To make an example, let’s say we want to open a file to read it and show its content. To accomplish this task we can write this script:

f = open("myfile.txt")

for line in f:
    print(line)

The problem is: what happens if the file myfile.txt does not exist? Let’s try…

Traceback (most recent call last):
  File "exceptions.py", line 1, in <module>
    f = open("myfile.txt")
FileNotFoundError: [Errno 2] No such file or directory: 'myfile.txt'

Well, we get a FileNotFoundException and the execution stops.
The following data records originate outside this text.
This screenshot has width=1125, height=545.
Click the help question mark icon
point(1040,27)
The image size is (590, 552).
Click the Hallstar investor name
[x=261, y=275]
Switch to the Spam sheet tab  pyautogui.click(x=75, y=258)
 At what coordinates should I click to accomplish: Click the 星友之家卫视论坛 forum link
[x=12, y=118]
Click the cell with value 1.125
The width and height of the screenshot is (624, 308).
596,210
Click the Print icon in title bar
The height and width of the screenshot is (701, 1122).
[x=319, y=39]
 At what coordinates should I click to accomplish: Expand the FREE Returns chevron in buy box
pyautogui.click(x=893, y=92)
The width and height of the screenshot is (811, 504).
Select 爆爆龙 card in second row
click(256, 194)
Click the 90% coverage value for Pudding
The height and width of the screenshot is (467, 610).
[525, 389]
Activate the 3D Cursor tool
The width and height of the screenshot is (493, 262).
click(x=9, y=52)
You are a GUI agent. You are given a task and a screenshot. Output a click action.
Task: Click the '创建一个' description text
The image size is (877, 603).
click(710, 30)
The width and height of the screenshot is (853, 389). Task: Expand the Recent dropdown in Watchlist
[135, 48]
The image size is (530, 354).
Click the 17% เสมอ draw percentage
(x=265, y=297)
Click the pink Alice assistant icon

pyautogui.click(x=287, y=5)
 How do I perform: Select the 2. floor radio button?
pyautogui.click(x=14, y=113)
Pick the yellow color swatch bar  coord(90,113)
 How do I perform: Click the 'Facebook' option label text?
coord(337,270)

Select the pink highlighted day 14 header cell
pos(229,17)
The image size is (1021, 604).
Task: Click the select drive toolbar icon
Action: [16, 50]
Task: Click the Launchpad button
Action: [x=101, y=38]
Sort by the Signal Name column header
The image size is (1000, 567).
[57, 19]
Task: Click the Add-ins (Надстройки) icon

So, to handle this exception we could just modify the code as follows:

try:
    f = open("myfile.txt")
    
    for line in f:
        print(line)
    except FileNotFoundError:
        print("The file does not exist")

In this way, the interpreter tries to do what’s inside the try block and, if a FileNotFoundError exception is raised, instead of writing the exception’s detail on screen and exit, it just continues executing what’s inside the except block. If the file existed, the exception would not be raised and the except block would be skipped.

Now, executing the script again, the result would be:

The file does not exist

It’s worth to be noted that we can use more except clauses for a single try block. For example, the code could be modified as follows:

try:
    f = open("myfile.txt")
    for line in f:
        print(line)
except FileNotFoundError:
    print("The file does not exist")
except PermissionError:
    print("You don't have the permission to open the file")
except Exception:
    print("Unexpected error occured")

In the latest example, we are trapping the exception to handle the case when the file does not exist, the exception to handle the case when the file exists but the user does not have the permission to read from it and any other error that could happen at run time, catching the general Exception *exception. This is made possible thanks to the fact that in Python, everything is an object, even the exceptions. This means that almost all the exceptions that can be fired at runtime are actually derived from the *Exception exception.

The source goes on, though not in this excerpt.